Former Sarkozy aides arrested in French graft probe

France's then Interior Minister Claude Gueant (C) leaves after a meeting with outgoing France's President Nicolas Sarkozy at the Elysee Palace in Paris May 7, 2012 the day after French presidential election. Picture taken through a closed wrought-iron gate. REUTERS/Charles Platiau

PARIS (Reuters) - The former right-hand man of French ex-President Nicolas Sarkozy was arrested on Tuesday for questioning about alleged misuse of public funds when he served the conservative leader at the interior ministry, a judicial source said. Claude Gueant, interior minister until May last year and Sarkozy's chief of staff between 2002 and 2011, was put under preliminary investigation in June after police found evidence of cash purchases worth some 20,000 euros ($27,500) in a search of his home. Gueant has said the money was drawn from a cash fund used to finance police informers and surveillance operations when Sarkozy was interior minister prior to his election as president in 2007. A preliminary investigation means police can continue to gather evidence with a view to pressing formal charges but it does not automatically lead to an indictment.

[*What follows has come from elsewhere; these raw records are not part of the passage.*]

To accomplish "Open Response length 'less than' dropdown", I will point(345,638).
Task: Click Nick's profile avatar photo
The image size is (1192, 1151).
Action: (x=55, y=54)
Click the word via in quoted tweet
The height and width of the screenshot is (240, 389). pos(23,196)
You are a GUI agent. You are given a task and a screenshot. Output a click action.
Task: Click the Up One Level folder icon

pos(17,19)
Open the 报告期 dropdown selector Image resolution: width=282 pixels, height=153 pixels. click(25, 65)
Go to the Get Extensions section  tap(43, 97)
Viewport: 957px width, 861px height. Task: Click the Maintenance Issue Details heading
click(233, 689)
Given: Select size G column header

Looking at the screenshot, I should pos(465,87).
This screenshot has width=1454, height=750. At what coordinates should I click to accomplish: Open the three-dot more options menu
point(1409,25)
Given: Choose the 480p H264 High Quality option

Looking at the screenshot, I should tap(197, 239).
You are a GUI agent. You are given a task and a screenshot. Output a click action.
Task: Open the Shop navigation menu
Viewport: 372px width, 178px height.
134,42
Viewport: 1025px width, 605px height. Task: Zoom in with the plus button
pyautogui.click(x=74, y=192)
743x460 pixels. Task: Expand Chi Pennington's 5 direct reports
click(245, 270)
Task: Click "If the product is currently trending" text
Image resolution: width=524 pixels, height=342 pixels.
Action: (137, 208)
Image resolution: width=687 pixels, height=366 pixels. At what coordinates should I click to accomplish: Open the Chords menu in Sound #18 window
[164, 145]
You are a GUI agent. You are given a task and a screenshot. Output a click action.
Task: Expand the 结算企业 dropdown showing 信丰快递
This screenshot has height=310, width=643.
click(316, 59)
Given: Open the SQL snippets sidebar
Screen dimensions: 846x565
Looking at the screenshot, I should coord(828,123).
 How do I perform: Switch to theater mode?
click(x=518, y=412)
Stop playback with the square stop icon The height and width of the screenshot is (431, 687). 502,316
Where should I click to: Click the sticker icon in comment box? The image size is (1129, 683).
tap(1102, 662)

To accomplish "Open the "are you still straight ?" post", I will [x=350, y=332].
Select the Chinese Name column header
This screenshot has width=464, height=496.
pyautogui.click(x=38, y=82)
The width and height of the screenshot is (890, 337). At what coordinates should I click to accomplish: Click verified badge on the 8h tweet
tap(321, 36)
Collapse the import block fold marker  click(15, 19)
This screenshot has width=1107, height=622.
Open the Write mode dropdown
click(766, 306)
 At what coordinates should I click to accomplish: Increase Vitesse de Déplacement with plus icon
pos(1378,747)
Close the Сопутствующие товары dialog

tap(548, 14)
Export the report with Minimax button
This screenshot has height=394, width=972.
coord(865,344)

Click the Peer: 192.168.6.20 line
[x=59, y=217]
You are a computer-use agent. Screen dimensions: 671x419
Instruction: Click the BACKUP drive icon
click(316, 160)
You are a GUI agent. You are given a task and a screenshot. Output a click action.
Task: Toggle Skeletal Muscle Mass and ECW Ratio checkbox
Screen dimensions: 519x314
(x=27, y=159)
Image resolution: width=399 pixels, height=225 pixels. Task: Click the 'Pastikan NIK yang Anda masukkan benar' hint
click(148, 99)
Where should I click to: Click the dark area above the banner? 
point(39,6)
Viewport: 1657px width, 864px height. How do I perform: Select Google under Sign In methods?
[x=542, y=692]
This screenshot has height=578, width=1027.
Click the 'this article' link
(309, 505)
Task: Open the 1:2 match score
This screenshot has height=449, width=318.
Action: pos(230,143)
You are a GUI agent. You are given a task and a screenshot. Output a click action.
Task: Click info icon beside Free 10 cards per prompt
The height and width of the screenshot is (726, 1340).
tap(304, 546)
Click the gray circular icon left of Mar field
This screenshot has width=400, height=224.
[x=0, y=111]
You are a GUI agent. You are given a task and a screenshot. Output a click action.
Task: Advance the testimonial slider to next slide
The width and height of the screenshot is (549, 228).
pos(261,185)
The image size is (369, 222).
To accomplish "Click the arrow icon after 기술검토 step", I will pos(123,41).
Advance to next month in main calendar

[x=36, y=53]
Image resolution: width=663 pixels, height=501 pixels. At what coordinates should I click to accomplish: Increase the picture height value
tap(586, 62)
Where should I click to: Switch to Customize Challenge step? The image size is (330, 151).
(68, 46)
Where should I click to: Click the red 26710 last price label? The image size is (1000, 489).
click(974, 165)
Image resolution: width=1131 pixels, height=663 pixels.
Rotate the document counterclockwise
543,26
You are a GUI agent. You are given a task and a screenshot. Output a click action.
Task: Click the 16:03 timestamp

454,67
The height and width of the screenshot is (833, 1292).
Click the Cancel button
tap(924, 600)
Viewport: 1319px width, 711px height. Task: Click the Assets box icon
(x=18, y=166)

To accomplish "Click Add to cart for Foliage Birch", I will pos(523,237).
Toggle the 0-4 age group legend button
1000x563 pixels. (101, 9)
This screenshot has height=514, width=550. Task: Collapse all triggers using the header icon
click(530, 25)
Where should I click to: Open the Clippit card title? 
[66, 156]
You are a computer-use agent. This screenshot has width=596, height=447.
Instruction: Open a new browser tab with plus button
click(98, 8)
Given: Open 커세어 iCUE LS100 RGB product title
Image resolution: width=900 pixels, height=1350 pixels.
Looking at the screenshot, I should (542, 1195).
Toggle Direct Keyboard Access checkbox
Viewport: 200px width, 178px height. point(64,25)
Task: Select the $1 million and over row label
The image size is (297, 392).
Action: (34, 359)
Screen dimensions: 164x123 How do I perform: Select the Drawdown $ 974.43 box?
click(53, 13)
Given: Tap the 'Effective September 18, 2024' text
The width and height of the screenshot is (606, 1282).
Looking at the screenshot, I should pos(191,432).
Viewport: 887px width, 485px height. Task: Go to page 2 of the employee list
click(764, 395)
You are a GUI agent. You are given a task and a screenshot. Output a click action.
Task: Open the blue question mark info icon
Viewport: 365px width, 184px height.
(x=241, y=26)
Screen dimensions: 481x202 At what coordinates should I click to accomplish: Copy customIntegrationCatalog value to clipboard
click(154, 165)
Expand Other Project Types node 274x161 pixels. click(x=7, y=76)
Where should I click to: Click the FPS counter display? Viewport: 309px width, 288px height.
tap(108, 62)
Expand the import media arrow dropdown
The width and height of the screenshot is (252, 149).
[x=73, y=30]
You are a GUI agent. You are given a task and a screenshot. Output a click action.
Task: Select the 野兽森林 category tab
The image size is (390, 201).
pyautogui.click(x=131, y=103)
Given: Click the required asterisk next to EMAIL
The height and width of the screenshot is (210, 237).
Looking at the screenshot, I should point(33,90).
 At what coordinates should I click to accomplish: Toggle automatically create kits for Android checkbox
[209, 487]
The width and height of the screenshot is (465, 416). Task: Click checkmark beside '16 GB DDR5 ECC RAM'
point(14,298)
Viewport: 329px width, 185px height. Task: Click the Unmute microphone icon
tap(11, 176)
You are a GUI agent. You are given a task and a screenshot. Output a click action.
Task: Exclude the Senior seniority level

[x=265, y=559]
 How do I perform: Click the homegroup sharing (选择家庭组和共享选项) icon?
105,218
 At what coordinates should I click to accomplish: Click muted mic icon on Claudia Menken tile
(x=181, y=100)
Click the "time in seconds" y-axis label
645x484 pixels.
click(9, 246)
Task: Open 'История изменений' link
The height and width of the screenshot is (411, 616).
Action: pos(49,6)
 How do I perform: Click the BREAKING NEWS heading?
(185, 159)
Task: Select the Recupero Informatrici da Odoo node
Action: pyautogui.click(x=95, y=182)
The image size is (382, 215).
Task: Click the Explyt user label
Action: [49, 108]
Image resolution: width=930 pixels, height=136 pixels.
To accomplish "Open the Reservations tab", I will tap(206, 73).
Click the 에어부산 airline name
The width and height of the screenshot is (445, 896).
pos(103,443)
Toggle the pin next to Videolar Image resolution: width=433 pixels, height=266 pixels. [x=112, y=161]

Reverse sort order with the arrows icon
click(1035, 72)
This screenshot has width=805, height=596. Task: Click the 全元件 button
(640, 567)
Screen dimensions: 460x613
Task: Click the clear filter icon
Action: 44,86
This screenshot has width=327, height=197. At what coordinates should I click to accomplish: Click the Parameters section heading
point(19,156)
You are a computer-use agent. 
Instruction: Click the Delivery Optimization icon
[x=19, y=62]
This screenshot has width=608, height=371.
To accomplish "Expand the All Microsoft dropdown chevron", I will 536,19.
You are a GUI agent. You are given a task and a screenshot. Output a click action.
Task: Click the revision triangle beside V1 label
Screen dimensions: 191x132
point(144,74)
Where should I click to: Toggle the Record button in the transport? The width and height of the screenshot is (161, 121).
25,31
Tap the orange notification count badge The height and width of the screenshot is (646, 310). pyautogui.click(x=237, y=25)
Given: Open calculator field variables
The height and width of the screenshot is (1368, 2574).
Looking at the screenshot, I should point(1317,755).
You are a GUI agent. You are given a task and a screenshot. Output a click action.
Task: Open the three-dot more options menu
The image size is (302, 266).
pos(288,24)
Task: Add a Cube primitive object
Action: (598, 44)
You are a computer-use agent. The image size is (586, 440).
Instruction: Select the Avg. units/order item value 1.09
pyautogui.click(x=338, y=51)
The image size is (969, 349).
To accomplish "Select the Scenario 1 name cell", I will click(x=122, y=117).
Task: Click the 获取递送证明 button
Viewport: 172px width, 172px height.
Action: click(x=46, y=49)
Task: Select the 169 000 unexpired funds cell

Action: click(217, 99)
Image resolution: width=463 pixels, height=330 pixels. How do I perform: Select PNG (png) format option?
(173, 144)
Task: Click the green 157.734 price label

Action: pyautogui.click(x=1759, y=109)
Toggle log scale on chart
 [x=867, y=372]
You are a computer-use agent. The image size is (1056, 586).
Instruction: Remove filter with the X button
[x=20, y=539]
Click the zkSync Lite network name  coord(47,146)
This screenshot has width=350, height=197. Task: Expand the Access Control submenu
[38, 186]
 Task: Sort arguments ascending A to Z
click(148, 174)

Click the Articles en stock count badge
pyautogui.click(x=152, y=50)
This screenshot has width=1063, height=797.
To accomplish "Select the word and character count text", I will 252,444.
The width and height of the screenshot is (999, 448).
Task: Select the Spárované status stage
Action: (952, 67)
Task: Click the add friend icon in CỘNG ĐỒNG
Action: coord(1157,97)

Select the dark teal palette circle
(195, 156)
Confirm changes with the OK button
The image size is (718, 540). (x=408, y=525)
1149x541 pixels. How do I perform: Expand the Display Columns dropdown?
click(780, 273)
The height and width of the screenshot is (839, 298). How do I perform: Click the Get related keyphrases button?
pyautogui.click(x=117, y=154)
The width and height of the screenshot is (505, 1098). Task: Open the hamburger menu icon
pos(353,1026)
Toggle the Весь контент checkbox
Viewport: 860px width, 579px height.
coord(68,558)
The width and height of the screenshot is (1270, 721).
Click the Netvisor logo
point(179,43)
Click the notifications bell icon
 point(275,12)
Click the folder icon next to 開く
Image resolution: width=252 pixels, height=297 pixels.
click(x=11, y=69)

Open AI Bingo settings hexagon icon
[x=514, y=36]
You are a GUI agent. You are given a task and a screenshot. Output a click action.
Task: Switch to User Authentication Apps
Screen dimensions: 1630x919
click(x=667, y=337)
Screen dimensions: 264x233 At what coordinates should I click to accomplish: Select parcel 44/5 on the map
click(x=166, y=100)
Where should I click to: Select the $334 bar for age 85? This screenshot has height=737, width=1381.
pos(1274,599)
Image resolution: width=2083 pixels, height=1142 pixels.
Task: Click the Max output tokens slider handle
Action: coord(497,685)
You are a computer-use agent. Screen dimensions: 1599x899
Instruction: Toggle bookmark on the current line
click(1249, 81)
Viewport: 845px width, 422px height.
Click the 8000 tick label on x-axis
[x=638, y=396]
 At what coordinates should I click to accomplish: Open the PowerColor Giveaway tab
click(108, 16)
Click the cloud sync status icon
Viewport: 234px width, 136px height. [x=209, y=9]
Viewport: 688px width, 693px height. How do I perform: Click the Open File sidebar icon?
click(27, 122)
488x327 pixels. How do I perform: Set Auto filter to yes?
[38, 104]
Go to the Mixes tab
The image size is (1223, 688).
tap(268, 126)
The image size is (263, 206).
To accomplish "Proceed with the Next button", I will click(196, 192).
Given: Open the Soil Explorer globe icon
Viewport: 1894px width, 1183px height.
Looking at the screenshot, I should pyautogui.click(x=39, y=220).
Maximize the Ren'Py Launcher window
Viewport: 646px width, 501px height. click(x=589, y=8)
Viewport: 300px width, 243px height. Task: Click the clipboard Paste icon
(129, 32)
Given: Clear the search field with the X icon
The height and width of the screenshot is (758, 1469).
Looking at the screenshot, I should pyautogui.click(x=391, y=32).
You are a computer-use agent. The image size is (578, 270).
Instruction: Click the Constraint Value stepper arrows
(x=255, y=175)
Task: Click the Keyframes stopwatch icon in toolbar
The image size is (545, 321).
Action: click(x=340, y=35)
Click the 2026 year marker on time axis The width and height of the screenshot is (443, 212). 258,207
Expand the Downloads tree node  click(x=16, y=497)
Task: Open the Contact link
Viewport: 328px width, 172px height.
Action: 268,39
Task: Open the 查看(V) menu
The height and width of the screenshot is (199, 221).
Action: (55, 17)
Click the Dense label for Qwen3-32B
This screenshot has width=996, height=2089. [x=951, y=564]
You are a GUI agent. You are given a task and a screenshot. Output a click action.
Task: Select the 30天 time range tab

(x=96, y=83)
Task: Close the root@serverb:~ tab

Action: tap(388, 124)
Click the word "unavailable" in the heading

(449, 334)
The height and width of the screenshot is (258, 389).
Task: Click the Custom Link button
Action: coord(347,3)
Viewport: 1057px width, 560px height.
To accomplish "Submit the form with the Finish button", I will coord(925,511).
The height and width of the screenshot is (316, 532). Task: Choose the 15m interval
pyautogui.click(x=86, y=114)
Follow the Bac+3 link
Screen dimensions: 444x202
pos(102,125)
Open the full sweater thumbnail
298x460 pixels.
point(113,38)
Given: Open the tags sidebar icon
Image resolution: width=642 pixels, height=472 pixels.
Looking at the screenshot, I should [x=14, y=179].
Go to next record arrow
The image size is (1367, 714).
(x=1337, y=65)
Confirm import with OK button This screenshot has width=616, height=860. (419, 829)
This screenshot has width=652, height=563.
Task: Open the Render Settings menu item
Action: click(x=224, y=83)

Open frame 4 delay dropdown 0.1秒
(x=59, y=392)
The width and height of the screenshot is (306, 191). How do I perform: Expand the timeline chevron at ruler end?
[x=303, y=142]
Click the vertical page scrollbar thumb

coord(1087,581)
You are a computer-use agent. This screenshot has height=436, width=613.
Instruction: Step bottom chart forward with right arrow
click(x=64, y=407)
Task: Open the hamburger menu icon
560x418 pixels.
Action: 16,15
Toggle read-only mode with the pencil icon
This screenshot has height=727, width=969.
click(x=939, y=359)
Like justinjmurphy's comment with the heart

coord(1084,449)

Michel Gaudin, another close Sarkozy aide and former head of police, was also being questioned about alleged corruption and tax evasion at the headquarters of the judicial police in the Paris suburb of Nanterre. The high-profile arrests targeted two former close allies amid media reports that Sarkozy is preparing to run for re-election in 2017. Sarkozy himself was cleared in October in an investigation into suspicions that he had manipulated France's richest woman into financing his 2007 campaign, removing an obstacle to his return to national politics. ($1 = 0.7271 euros) (Reporting By Nicolas Bertin and Yann Le Guernigou; Writing by Nicholas Vinocur; Editing by Paul Taylor)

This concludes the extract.